Which lines run from the one containing "Screen dimensions: 576x343" through the end of the entries? Restate them word for word, and only those.
[DATA RECORDS]
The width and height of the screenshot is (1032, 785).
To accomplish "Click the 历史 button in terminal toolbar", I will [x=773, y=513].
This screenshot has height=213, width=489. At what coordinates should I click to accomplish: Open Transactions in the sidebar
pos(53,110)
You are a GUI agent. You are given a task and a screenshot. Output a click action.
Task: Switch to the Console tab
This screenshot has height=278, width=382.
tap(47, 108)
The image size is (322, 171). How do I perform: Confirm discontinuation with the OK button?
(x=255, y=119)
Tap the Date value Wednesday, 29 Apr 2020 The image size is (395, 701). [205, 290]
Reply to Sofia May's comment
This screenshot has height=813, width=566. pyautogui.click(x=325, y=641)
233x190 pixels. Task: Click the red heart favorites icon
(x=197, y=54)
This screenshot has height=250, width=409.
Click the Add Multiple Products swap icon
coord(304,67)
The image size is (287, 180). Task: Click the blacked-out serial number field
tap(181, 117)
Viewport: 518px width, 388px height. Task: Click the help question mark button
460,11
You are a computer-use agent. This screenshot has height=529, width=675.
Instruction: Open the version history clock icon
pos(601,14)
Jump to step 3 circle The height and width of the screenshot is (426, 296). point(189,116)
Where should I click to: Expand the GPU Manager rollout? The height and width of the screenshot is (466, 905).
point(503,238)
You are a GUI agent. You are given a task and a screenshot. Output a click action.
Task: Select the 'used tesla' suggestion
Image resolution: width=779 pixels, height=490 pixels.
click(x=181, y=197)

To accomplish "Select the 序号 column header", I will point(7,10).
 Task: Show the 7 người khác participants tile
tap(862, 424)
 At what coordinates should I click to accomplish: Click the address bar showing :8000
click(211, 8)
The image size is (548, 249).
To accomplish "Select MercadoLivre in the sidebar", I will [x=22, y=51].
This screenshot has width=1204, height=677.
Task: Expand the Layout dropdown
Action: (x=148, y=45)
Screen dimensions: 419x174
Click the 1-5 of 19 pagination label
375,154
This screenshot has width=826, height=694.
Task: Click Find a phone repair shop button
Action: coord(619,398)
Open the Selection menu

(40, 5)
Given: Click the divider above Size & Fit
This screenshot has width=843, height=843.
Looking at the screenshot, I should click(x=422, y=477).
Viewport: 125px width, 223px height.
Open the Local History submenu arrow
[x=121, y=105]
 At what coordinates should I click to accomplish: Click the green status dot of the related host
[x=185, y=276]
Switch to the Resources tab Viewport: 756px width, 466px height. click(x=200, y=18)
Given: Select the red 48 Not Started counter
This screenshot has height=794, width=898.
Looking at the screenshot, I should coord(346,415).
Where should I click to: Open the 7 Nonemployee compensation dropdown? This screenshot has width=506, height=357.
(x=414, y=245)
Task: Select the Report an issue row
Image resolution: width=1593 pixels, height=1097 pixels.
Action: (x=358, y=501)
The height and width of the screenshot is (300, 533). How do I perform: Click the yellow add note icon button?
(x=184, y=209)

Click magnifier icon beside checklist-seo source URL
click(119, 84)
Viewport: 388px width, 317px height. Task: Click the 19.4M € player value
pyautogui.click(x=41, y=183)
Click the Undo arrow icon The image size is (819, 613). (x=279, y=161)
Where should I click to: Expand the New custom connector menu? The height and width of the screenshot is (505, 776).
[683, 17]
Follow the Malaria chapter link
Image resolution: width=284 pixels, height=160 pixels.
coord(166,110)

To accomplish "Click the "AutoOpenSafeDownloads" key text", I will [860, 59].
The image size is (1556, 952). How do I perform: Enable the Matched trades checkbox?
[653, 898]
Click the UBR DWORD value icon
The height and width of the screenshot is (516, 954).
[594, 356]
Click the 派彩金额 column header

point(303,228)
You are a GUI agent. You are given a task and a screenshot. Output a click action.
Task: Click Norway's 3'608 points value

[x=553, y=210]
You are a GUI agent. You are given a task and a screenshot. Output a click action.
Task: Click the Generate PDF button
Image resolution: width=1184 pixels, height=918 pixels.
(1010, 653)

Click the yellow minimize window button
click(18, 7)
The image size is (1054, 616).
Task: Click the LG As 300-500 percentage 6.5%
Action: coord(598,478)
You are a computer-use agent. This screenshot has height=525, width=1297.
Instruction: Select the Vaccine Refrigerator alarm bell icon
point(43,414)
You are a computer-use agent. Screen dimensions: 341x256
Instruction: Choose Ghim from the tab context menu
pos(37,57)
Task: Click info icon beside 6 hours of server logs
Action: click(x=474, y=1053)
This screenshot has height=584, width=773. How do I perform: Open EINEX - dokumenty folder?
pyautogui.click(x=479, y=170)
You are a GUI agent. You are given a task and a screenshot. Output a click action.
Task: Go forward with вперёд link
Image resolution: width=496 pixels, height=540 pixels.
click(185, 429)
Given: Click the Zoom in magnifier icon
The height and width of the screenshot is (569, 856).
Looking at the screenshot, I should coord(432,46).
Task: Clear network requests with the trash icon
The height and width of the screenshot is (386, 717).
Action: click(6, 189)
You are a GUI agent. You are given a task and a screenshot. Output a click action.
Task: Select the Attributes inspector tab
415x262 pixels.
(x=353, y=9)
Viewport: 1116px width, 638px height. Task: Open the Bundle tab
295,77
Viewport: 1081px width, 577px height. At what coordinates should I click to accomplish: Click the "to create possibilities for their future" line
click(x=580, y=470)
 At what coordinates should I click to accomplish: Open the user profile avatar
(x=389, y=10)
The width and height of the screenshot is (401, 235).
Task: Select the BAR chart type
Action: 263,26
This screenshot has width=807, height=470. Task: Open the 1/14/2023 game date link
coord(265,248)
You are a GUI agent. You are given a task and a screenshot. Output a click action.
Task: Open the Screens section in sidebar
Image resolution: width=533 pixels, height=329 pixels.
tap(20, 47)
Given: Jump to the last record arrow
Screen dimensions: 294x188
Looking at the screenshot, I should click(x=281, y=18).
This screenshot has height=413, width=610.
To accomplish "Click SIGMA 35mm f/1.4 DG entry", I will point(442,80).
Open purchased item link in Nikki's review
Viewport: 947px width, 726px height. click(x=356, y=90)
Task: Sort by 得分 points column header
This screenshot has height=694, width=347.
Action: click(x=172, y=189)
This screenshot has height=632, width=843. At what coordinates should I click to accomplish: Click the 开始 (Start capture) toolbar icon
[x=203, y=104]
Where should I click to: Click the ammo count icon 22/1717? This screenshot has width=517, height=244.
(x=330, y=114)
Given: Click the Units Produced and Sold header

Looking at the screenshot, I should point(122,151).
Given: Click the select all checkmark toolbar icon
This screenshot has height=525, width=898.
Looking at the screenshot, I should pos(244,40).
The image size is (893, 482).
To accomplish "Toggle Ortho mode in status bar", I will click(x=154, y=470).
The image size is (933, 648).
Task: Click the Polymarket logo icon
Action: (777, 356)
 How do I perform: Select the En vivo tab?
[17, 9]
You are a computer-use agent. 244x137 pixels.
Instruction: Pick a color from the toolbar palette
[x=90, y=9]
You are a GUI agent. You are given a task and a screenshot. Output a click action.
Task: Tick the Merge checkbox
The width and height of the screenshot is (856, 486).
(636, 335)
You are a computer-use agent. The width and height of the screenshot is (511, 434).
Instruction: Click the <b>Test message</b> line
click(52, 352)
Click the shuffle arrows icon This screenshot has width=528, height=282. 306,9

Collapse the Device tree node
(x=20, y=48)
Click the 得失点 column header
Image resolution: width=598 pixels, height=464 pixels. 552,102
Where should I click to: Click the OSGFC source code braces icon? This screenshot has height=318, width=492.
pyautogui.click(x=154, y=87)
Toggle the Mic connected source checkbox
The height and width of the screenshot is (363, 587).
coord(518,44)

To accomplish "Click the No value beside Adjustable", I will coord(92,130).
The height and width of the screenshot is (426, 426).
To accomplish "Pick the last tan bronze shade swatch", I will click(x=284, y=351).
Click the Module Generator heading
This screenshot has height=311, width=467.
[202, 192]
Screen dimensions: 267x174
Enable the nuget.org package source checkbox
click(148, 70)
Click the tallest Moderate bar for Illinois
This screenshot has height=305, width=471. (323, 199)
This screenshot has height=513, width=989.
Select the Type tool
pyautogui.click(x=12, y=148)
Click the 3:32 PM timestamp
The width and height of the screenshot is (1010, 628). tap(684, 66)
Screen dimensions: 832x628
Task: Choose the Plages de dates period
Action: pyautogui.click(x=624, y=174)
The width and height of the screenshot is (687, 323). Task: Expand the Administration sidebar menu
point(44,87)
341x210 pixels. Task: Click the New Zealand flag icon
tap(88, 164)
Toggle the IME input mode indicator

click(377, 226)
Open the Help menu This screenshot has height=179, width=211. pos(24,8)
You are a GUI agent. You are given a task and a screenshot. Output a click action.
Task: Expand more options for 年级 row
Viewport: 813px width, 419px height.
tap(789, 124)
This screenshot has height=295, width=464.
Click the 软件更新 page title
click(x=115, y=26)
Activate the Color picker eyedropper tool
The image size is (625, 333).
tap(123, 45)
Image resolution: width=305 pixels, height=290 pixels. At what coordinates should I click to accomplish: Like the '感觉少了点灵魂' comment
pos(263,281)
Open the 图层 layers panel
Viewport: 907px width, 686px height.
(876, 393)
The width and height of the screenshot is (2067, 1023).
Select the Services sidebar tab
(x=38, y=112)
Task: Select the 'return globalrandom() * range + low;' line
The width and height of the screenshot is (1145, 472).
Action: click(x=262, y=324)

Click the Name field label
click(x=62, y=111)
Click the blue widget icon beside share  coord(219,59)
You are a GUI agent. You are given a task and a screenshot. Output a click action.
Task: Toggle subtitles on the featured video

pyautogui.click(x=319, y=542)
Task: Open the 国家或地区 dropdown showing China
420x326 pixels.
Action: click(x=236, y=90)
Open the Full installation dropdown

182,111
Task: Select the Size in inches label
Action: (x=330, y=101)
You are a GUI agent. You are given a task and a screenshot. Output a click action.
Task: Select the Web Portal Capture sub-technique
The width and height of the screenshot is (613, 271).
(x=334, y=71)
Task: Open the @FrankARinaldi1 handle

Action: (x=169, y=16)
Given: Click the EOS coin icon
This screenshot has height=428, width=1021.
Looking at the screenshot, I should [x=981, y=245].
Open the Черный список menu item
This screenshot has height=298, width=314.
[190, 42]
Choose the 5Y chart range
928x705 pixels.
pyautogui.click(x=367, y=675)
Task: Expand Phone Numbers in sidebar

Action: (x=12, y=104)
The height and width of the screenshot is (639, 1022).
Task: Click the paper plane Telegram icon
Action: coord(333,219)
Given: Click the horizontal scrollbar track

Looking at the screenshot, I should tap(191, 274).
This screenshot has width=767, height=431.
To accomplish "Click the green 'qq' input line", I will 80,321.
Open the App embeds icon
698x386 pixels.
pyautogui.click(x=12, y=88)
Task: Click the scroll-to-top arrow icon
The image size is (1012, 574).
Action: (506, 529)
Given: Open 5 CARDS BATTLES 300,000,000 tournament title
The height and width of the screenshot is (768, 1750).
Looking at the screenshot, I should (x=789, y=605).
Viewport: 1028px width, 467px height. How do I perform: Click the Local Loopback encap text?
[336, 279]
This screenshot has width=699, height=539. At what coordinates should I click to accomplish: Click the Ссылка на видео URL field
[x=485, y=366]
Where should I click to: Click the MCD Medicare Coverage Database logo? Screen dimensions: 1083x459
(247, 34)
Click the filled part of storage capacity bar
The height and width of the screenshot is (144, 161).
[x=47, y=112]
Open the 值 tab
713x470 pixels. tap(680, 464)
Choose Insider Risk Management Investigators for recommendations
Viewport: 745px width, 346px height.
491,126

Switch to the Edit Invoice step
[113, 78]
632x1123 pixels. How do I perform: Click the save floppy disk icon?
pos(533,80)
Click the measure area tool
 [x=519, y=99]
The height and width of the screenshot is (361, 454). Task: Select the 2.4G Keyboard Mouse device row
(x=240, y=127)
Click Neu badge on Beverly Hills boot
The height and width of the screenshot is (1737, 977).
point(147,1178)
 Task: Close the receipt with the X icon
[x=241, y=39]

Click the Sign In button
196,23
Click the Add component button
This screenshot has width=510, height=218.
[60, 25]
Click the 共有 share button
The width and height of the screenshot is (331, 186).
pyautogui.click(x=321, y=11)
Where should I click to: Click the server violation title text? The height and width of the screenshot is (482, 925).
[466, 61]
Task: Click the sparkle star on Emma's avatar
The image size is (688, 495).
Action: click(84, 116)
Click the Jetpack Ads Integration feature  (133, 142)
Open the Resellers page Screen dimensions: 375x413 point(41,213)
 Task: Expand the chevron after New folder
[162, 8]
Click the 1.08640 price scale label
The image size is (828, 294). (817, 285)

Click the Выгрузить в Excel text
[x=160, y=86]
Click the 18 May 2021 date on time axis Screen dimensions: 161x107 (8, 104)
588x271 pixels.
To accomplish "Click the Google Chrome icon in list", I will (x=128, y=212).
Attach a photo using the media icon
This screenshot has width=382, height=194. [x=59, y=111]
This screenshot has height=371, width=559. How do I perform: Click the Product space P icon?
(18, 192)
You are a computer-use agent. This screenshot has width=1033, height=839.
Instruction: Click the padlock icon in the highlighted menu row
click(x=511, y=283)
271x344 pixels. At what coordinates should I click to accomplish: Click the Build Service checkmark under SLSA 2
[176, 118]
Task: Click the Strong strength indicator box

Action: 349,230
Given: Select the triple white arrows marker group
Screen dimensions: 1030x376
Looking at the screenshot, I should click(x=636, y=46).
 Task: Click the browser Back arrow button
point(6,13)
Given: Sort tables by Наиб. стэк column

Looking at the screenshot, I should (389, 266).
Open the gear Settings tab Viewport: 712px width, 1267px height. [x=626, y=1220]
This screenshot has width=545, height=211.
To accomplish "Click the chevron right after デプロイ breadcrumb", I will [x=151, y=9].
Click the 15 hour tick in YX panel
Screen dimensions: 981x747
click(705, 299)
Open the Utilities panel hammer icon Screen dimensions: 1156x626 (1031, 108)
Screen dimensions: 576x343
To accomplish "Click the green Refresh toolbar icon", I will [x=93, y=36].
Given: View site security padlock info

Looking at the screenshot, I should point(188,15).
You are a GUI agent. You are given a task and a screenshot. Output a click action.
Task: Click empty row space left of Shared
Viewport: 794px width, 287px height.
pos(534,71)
[/DATA RECORDS]
- _EXERCISE SOLUTION_:
Screen dimensions: 576x343
To accomplish "Click the green Refresh toolbar icon", I will [x=93, y=36].
Given: View site security padlock info

Looking at the screenshot, I should point(188,15).
You are a GUI agent. You are given a task and a screenshot. Output a click action.
Task: Click empty row space left of Shared
Viewport: 794px width, 287px height.
pos(534,71)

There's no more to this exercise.